Tenía que ir a un sitio de confianza, un sitio donde estuviera seguro. Pero no paraba de darle vueltas. “¿ A dónde voy?” Se decía una y otra vez. No podía volver a su casa pues ya no tenía una y la biblioteca estaba cerrada a esas horas. Tras mucho pensar, cayó en la cuenta de que había un sitio donde estaría seguro. O al menos, él se sentiría seguro allí.
- ¡Eso es! ¡La taberna de Meriel! - exclamó.
Allí estaría seguro y nadie le molestaría. De manera que puso rumbo a aquella taberna que tanto había visitado en un pasado. Pero aquella noche Meriel no estaba de guardia, sino su padre, Marco.

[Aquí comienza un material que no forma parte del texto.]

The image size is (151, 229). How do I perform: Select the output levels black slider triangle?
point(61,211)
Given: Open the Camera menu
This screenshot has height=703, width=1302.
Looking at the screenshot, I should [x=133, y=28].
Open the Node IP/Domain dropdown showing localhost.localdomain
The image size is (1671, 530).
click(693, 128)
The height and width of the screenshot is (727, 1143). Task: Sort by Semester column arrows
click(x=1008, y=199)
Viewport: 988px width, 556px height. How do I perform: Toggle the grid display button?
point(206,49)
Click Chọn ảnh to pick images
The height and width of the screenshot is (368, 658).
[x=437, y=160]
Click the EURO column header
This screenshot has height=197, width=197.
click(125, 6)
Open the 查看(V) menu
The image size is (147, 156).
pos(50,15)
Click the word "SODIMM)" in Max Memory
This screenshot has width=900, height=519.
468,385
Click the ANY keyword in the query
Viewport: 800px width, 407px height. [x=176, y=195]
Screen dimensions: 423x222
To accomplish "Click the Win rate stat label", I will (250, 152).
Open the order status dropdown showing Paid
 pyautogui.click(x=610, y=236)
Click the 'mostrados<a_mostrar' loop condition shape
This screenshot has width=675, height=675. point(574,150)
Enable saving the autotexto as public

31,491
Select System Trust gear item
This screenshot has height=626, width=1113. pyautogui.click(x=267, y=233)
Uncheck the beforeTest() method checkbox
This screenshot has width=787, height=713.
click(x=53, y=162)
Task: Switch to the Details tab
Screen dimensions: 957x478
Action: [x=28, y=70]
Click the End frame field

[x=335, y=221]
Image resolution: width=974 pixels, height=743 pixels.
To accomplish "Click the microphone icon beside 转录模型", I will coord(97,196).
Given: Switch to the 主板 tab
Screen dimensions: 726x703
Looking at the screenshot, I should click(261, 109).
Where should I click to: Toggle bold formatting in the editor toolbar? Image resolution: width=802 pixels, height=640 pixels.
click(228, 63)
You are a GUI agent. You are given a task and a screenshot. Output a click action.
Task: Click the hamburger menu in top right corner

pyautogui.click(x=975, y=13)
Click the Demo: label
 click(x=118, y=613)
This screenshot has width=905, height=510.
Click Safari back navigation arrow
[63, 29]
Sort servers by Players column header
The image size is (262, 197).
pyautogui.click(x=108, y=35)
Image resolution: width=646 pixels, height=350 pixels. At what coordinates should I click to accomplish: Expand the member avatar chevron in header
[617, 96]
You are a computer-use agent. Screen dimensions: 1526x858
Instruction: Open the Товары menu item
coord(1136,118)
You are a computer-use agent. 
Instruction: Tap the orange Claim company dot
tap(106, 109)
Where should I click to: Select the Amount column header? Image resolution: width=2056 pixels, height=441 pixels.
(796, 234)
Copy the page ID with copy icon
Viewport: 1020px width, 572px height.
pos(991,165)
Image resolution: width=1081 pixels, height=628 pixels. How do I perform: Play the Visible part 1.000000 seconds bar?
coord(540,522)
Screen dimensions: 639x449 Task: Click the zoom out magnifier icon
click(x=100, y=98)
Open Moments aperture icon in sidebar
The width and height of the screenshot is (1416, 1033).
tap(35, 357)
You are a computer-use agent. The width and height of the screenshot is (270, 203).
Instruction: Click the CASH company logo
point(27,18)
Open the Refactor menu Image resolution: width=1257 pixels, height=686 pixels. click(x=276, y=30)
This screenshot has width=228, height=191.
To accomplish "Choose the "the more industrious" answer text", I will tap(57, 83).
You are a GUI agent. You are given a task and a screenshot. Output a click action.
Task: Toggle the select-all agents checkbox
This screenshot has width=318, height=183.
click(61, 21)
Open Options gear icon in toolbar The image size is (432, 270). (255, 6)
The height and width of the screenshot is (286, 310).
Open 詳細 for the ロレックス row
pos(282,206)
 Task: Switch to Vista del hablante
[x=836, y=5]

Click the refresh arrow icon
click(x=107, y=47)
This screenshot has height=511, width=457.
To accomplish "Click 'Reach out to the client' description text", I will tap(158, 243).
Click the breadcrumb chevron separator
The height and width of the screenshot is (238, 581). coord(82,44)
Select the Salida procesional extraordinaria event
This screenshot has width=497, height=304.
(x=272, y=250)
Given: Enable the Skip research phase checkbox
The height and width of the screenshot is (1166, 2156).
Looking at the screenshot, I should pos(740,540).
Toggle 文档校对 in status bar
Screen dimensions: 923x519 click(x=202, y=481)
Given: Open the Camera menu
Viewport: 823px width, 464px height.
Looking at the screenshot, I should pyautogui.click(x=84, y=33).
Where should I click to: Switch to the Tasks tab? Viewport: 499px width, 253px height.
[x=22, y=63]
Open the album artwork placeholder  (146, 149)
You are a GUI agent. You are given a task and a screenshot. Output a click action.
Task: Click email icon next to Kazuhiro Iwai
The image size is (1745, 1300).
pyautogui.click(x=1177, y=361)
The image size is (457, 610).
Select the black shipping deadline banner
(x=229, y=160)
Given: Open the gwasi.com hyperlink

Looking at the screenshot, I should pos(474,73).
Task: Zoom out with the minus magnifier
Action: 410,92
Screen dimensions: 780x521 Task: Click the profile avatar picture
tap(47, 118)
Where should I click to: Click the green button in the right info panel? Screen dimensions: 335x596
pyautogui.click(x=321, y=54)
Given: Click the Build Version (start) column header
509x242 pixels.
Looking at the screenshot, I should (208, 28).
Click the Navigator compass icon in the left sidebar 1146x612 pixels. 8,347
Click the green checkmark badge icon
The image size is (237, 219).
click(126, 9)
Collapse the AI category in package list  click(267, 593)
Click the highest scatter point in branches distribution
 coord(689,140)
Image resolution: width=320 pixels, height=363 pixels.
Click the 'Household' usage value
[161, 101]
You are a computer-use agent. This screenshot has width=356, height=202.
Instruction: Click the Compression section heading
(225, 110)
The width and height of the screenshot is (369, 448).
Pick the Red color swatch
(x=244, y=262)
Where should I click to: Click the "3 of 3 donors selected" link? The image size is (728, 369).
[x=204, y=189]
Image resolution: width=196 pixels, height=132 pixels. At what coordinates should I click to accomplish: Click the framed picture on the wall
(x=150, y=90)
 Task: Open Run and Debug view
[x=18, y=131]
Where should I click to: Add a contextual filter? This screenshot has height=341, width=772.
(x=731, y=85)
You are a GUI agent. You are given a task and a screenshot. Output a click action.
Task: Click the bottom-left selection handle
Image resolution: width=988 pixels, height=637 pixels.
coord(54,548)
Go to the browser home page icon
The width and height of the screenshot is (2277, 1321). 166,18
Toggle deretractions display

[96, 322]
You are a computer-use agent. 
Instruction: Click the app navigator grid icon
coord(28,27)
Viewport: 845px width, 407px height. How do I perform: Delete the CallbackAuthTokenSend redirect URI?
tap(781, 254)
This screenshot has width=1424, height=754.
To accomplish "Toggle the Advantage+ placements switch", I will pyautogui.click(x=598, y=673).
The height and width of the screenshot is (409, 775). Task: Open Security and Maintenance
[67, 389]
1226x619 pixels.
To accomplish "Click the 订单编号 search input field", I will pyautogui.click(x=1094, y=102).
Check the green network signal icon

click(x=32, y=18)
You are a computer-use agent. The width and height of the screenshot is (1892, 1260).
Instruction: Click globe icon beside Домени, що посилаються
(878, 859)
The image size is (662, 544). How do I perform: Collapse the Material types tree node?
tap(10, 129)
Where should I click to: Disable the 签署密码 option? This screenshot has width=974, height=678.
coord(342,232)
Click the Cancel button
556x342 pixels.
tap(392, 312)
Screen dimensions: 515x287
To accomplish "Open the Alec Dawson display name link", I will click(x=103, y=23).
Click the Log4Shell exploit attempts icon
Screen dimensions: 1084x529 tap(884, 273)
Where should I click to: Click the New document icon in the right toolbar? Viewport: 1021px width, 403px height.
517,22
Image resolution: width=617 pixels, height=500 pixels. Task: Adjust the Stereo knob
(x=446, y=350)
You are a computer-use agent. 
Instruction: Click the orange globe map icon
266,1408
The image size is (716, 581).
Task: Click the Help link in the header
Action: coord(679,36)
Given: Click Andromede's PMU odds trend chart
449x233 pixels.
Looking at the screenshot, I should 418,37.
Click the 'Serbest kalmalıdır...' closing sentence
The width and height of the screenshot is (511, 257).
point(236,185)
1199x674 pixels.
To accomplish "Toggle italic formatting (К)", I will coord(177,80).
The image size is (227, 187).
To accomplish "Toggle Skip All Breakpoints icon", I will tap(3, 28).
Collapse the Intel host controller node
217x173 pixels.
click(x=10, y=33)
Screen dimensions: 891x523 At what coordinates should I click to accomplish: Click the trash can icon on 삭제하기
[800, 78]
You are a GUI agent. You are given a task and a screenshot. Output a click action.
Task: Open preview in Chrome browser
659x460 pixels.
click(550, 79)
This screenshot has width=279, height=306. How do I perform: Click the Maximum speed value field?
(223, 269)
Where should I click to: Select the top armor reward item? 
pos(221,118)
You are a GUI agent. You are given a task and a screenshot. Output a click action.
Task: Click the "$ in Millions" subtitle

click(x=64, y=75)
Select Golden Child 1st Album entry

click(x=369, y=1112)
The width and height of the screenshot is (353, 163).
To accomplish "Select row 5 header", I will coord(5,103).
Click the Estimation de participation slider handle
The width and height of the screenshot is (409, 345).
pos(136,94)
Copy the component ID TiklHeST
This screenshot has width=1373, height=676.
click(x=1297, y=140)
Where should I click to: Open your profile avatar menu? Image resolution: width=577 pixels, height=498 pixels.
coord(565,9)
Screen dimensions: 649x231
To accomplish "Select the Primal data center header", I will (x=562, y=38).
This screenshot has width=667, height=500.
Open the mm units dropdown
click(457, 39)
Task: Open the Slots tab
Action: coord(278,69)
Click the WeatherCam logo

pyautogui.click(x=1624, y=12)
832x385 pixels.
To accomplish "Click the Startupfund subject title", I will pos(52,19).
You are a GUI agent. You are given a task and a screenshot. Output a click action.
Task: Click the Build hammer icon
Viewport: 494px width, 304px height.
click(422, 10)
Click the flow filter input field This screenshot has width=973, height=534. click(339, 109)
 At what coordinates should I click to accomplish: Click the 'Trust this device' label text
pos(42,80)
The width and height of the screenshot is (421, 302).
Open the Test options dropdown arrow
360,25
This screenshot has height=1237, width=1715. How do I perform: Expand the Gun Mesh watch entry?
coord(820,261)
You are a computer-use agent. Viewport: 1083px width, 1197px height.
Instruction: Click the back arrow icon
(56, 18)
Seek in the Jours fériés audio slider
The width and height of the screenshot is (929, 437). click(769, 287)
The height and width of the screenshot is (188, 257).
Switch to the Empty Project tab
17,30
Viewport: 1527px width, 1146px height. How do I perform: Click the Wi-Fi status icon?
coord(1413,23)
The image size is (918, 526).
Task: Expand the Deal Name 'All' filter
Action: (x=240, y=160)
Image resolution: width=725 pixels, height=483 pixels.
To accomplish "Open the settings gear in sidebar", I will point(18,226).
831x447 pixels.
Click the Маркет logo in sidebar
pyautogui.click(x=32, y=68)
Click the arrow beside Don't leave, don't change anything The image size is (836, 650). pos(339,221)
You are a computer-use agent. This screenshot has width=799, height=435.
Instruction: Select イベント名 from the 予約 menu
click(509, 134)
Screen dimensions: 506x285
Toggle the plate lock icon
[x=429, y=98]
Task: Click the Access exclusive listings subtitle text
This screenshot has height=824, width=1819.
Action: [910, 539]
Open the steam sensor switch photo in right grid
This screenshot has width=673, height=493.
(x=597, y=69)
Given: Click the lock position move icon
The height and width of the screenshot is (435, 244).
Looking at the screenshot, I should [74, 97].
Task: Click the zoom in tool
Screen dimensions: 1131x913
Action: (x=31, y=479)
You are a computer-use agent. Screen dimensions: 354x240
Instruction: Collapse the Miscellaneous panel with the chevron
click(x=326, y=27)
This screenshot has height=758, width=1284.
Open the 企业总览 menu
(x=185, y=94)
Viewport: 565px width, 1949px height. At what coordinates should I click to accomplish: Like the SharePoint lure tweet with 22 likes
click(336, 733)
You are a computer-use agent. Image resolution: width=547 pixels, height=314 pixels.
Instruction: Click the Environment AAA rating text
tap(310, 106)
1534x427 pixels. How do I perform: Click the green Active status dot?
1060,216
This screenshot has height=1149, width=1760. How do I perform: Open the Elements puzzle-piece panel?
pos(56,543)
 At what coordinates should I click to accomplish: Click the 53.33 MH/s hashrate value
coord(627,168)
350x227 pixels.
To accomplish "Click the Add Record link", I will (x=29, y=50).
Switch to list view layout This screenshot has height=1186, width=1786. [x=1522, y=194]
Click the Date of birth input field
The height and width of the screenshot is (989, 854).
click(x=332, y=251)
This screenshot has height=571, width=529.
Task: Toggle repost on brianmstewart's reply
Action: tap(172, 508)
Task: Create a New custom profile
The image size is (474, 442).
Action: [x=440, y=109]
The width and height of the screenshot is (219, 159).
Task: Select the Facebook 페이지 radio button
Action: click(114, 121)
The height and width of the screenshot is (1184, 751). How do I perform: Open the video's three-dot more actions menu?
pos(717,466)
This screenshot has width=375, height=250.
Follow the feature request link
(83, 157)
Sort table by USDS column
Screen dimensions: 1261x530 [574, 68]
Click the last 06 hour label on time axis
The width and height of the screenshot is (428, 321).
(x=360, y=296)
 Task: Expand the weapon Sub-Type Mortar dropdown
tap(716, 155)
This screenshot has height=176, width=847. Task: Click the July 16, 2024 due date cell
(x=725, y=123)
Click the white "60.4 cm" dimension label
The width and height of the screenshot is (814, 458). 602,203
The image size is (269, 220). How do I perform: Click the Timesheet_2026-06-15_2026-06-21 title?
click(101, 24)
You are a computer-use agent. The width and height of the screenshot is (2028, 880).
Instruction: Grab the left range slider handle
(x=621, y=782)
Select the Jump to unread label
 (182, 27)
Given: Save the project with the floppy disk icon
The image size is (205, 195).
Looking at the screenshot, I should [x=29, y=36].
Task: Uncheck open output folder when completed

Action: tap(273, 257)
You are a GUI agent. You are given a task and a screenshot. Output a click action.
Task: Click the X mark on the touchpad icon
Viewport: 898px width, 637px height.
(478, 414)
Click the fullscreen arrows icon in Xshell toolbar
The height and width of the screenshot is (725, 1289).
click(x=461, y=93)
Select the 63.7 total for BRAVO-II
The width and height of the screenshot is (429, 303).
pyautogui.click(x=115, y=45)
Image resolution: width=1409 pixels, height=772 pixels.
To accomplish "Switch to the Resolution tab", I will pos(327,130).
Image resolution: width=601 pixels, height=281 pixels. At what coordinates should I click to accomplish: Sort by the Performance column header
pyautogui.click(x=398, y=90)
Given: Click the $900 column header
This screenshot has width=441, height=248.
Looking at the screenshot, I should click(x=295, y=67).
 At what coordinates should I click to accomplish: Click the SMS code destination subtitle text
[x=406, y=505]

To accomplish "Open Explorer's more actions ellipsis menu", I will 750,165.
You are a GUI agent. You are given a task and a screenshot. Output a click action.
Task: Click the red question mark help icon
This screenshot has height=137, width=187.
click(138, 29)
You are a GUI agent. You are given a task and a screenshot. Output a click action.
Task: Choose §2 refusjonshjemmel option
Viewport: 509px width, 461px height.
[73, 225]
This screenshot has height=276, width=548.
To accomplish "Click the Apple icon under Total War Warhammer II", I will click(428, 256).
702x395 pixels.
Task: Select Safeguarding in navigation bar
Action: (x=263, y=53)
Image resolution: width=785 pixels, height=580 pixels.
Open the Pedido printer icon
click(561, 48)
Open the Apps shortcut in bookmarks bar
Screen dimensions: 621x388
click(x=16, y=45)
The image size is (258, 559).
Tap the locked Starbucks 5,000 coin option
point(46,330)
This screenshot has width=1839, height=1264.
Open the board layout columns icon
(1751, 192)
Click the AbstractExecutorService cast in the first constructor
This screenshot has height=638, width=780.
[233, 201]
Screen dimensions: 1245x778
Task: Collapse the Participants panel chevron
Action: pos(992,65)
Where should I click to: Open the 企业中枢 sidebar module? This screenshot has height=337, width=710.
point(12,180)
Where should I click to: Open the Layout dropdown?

- Buenas noches. - dijo Mordai algo serio.
- ¿Qué va a ser? - Le contestó cortante.
- Ponme un whisky y una habitación.
Marco se fue sin mediar palabra y volvió con un vaso y una llave. Entregó ambas cosas a Mordai y se fue a hacer otras cosas. Mordai se bebió el whisky en la barra, algo más calmado, y volvió a llamar al posadero.
- Marco. ¿Tienes un momento?
- Dime, Mordai. - le contestó con la seriedad que tanto desbordaba.
- Quiero pedirte un favor. Si vienen preguntando por mí, yo no he estado aquí, ¿vale? - dijo Mordai poniéndole una moneda de oro sobre la barra. - Quédate con el cambio.
Marco lanzó una mirada asesina a Mordai, pero cogió la moneda y siguió a lo suyo. Mordai sabía que él era un tipo serio, a veces le daba bastante miedo, pero aún así sabía que Marco era bastante bueno y que le cubriría las espaldas. Se giró para irse a su habitación, pero se percató que no estaba solo. Sentado en una mesa estaban unos cuantos enanos, jugando a las cartas, entre los cuales se encontraba Kildrak, que no le había quitado ojo desde que entró por la puerta de la posada. Mordai se cubrió un poco más con la capa, intentando disimular el bulto de las dagas, y se fue para su habitación.